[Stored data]
-------

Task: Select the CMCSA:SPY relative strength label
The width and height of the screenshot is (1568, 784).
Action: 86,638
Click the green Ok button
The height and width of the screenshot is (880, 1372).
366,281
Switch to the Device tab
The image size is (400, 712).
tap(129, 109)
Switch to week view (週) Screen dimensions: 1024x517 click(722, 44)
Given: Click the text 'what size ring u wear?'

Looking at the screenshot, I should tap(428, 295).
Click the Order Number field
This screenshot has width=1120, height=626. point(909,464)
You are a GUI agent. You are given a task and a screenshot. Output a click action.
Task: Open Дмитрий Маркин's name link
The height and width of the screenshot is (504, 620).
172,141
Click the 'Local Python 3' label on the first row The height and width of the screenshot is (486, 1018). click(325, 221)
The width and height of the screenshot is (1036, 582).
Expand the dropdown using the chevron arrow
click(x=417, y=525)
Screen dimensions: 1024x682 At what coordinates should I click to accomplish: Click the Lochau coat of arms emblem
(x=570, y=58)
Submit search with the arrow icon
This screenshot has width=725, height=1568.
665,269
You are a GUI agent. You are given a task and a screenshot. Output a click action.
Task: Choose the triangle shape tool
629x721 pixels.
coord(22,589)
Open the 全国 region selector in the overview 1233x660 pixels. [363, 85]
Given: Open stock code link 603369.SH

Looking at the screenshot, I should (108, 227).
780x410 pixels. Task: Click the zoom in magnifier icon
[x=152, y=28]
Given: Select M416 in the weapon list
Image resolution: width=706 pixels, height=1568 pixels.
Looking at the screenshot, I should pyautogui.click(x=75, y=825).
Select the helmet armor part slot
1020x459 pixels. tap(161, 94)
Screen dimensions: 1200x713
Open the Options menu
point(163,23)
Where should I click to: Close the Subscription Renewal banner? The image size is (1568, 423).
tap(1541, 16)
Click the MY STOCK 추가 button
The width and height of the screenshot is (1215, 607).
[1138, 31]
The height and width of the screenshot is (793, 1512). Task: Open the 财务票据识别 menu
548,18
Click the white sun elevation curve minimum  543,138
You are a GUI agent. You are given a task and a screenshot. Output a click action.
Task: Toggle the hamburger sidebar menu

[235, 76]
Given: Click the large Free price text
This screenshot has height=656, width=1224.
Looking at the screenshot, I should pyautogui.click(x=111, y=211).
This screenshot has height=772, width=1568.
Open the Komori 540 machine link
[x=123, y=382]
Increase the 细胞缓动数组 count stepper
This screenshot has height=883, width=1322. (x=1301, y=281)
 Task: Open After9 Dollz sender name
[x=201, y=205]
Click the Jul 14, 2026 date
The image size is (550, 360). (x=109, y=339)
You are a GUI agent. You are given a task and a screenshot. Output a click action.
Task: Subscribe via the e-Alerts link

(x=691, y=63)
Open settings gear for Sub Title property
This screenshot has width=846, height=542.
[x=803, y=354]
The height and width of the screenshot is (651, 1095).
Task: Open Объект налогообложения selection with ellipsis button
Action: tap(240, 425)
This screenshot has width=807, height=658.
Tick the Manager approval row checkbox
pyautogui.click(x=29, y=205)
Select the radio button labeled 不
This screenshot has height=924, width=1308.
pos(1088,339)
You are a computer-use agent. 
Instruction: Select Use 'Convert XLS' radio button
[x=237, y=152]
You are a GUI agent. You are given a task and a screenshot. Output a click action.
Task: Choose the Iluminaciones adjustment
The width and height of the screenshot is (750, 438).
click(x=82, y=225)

-------

• Task brief: List all lines above in which the string "Choose" appears.

• Completed task:
Task: Choose the triangle shape tool
Task: Choose the Iluminaciones adjustment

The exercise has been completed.